■ WHAT TO WORK ON
From the line containing "You are a computer-use agent. 172x140 pixels." to the last line of the data below, copy everything exactly and nothing else; pictures stay out.

::: INPUT

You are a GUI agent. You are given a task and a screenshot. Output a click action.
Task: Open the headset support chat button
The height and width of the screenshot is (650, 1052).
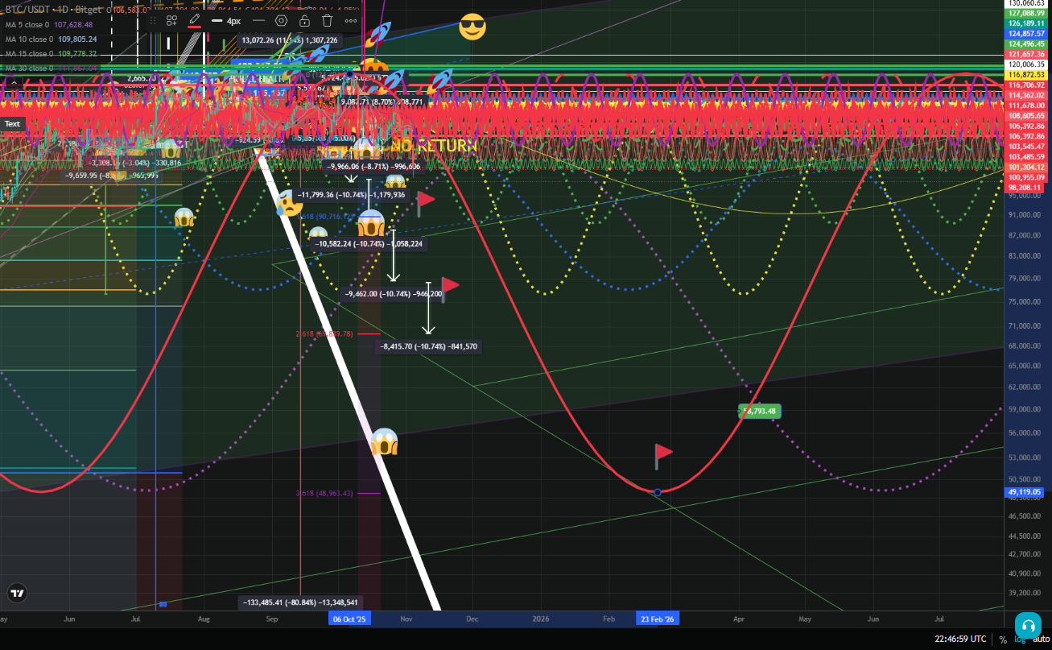pyautogui.click(x=1026, y=625)
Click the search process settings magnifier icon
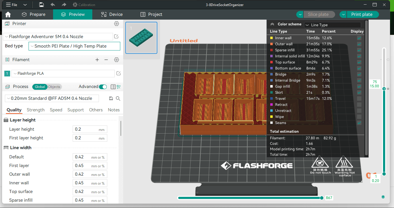 [118, 98]
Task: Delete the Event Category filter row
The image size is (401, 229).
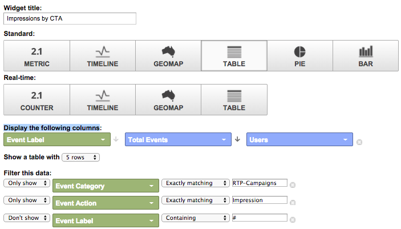Action: point(293,185)
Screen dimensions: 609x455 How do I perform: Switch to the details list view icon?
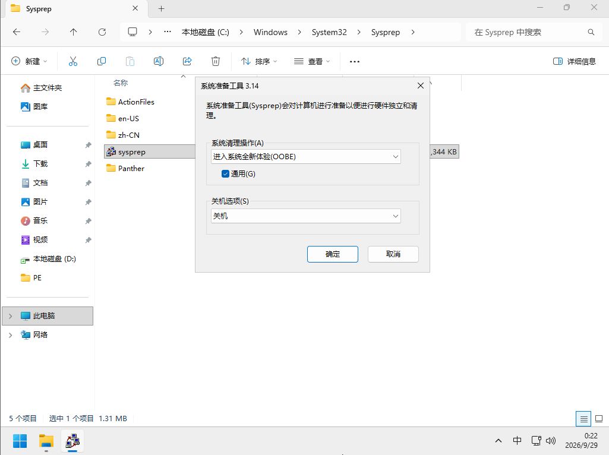(583, 419)
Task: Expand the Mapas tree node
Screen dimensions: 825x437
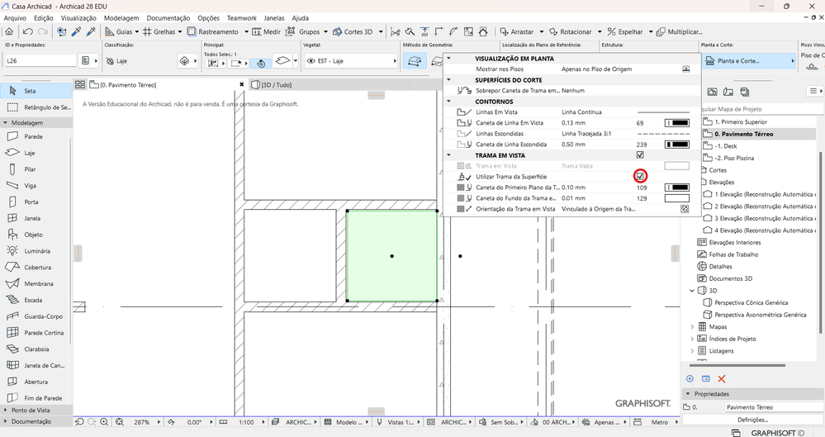Action: coord(692,326)
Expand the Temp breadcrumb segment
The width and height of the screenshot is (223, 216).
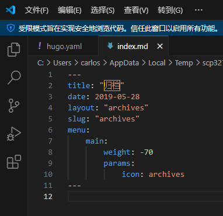(184, 63)
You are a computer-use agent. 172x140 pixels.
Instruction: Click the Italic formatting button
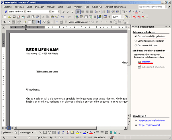pos(68,12)
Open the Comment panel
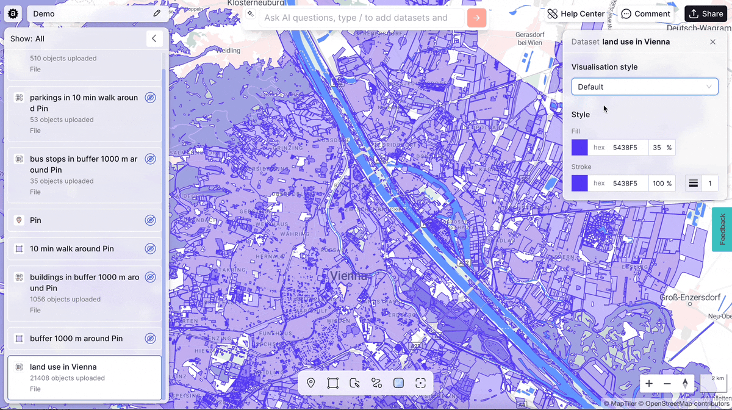 tap(646, 13)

::::::

■ EXERCISE OUTPUT
You are a computer-use agent. 172x140 pixels.
Instruction: Click the Italic formatting button
pos(68,12)
Open the Comment panel
 tap(646, 13)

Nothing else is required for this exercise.